More Hacks at Hack the North CTF Two

18 Sep 2015

We the lurkers of the Hack the North #random Slack channel were once again in the midst of another CTF on September 12th, a mere four days after the first one fell. With 10 winning spots on the line, people from far and wide came out for the final challenge.

Hey Hackers! Try out CTF Challenge 2 in the #random channel on Slack! The first 10 to complete it will win a special prize!
— Hack the North (@HackTheNorth) September 12, 2015

First time here? Don’t forget to check out my log post on the first Hack the North CTF!

A few days earlier, one of Hack the North’s organizers put out a poll on how hard the next CTF should be. A majority voted for a CTF easier than the first one, though an option to break 4096-bit RSA did come close to winning.

Technically, it's possible to break 4096-bit RSA.

The CTF’s admins promised that their new CTF would be more straightforward than the last one, and encouraged us to work together instead of asking them privately for hints. This lead to a more collaborative CTF, and the #random channel was alive with discussion about the clues people found. This post outlines my experiences during the CTF.

I was actually late to the party, only starting the CTF on Sunday at 1am EDT since it was the weekend before classes at Waterloo. I had a lot of help and hints available by then. :P

Caution! The IPs and other data shown here were working properly at the time of the CTF. This may no longer be the case by the time you read this. You have been warned.

The Aftermath of CTF One

The CTF begins with a pastebin message from wscott, the North Bank’s Chief Security Officer (CSO). In it, we see a picture of the North Bank after the devastating results of the first Hack the North CTF. The company’s reputation has gone down the drain and they have gone on lockdown to secure as much as they can. The CSO has unwittingly contacted us to help track down the hacker responsible for this and bring him to justice. He helpfully provides us with his username and password to the bank’s Employee Portal.

▶ GIVEN INFORMATION:
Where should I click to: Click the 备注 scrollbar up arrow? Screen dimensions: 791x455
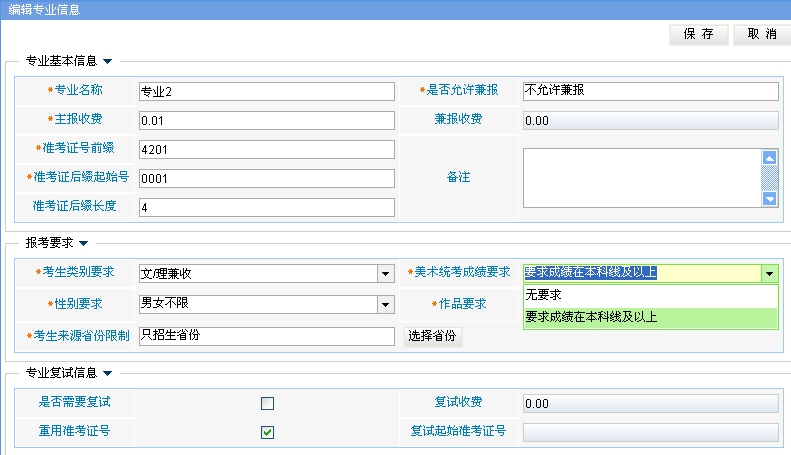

▶ SET PROBLEM A:
Reproduce the part of the CTF blog post that opens with the words containing "More Hacks at" and closes with "the North CTF!".
▶ SET PROBLEM B:
Answer these questions from the CTF blog post:
(i) On what date was the second CTF held?
(ii) At what day and time did the author start the CTF?
(iii) Who posts the pastebin message that begins the CTF?

▶ TASK OUTPUT A:
More Hacks at Hack the North CTF Two

18 Sep 2015

We the lurkers of the Hack the North #random Slack channel were once again in the midst of another CTF on September 12th, a mere four days after the first one fell. With 10 winning spots on the line, people from far and wide came out for the final challenge.

Hey Hackers! Try out CTF Challenge 2 in the #random channel on Slack! The first 10 to complete it will win a special prize!
— Hack the North (@HackTheNorth) September 12, 2015

First time here? Don’t forget to check out my log post on the first Hack the North CTF!

▶ TASK OUTPUT B:
(i) September 12th.
(ii) Sunday at 1am EDT.
(iii) wscott, the North Bank's Chief Security Officer (CSO).